Medium Risk Appetite
I’d classify a medium risk appetite as wanting a increased return while still having a safety net. This is best achieved by having a percentage of your money invested in some high risk options, and the another percentage invested in low risk options. So having a portion of your portfolio in cash and bonds, and some in shares or property. Having the lower risk options would steady out some of the volatility you may see in the higher risk options.
High Risk Appetite
A high risk appetite would see you investing mainly in growth assets such as shares and property. These types of investments tend to carry more risk but also give you the highest returns. Within these two investment options there are definitely more riskier and less risky options to choose from. For example, an ETF would be a much safer option than investing in cryptocurrency. Crypto is much more volatile than ETFs, meaning there are bigger, and there are many more market fluctuations in cryptocurrency. When looking to invest in highly volatile shares, or even just shares in general, I’d be asking if you were down 10%, could you still sleep at night? What about 20%, or even 30%. These are the numbers crypto are seeing in very short time frames. You may see these in other shares too, but with a long term buy and hold strategy, these short term market fluctuations aren’t really important. I will explain why in the next section.
How Do Time Horizons Alter Your Risk Profile?
Time Horizons are important when it comes to investing. Depending on how much time you have will ultimately change your investing strategy. If you only have a short time horizon, say 0-5 years, you would ideally play it very safe and keep your money in cash. If you need to deploy this money in the next few years there is a higher chance of there being a market dip so you could be withdrawing it at a loss.
There is a really great way of simplifying what the different types of risk mean for portfolios. All shares will have highs and lows (volatility), and it is all about riding these out. If you have a short time period, a lower risk portfolio would be comprised of cash, bonds and some shares. While the shares would provide good returns, the bonds and cash would decrease the volatility and decrease the number of down turns. For example, in a 10 year period you might only have one down year.
In a balanced portfolio, you may still have some bonds and cash, but would have a larger portion of shares. Again, the shares would provide good returns but you would still have some stability thanks to your low risk investments. If you were investing over a 20 year period, you may only have four down years.
In a high risk portfolio you would have a majority if not almost all shares. This would give you the best returns but would also come with much higher volatility as you don’t have those bonds or shares riding out the downturns. So in a 20 year period you may have about six years out of twenty being down years, but in the long term you would have much better returns.
So how does this effect time horizons?
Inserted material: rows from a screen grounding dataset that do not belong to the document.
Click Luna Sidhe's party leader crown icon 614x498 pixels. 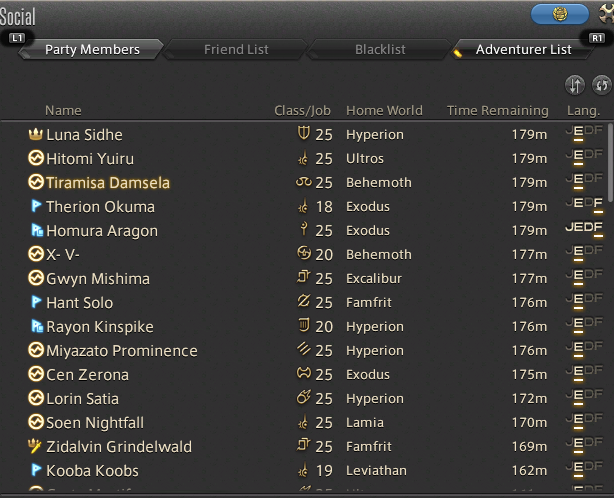(36, 134)
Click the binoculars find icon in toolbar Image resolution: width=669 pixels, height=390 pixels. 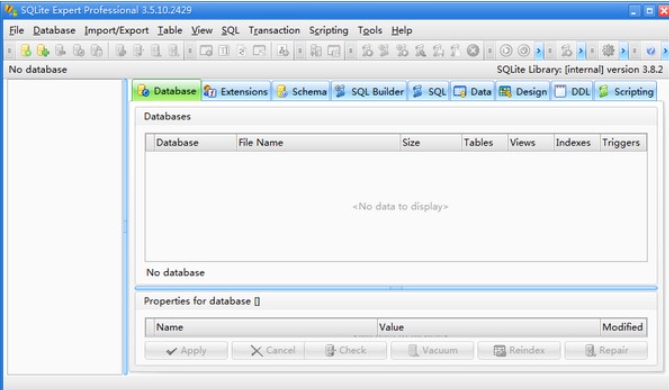click(283, 51)
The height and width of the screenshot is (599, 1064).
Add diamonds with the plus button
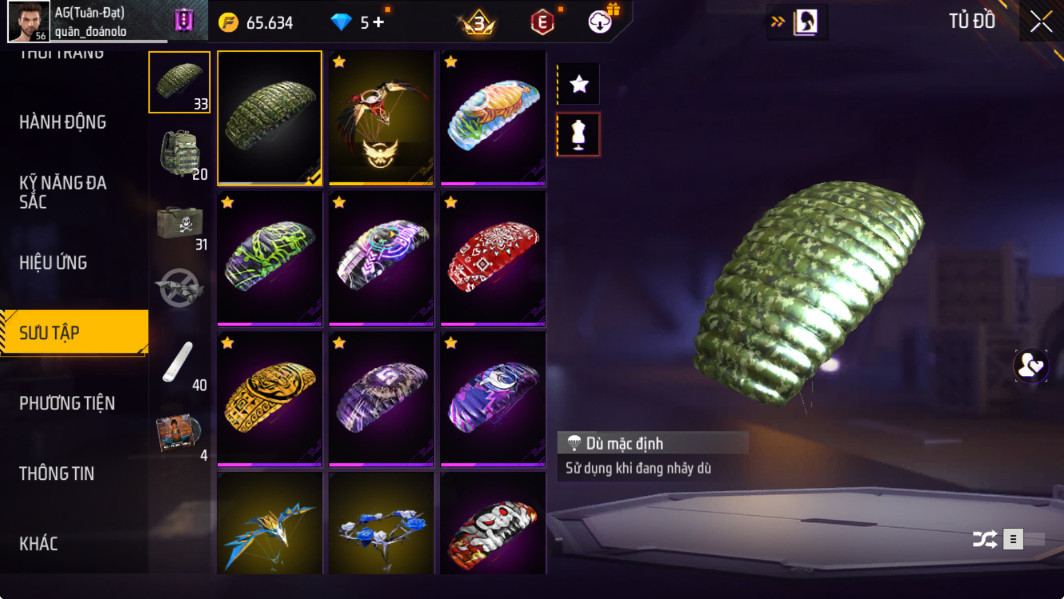378,22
If you were investing in a high risk portfolio for only 5 years, there is a 30% chance that at the end of that time you may be withdrawing in a downturn. While you would still have a 30% chance over 20 years, you have had many more years for your money to compound and grow that even if it did drop you would still be well above your initial investment. It works the same way though, if you were investing for twenty years with a very low risk portfolio, you may only be making about 3-5% per year instead of 7-10%. Yes there would only be a chance of one or two years where you would have a downturn but you wouldn’t have the same returns to outrun that drop. If you invested $50,000 at the start of a 20 year period, and one option was for 3% and one was for 8%. Your final sum would be largely different. Even though the 8% portfolio would be more likely to have downturns, in the long run you would still be way ahead.
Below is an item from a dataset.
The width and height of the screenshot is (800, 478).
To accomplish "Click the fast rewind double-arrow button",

As you can see by the graphs above, a difference of just 5% over 20 years equates to approximately 155K, three times your initial investment! So while the 8% portfolio may have more downturns than the 3% portfolio, if you can hold on for the long term you will be much further ahead than if you had played it safe.
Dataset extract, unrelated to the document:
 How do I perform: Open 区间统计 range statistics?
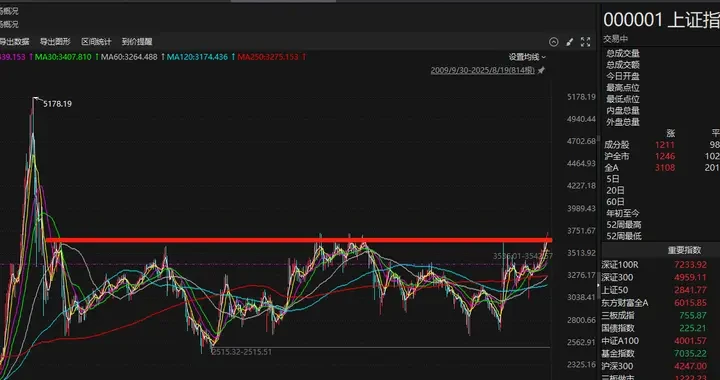click(96, 42)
If investing for the short term (5-10 years) a good mixed portfolio is most ideal. If investing for the long term (10+ years), high risk is potentially your best option. This may change depending on your risk appetite, and if you are conservative you may want to take a more balanced approach for long term investing, and not invest at all if only looking at a 5-10 year time horizon. At the end of the day every person is different, and we all have our different comfort levels and it is best within those to an extent.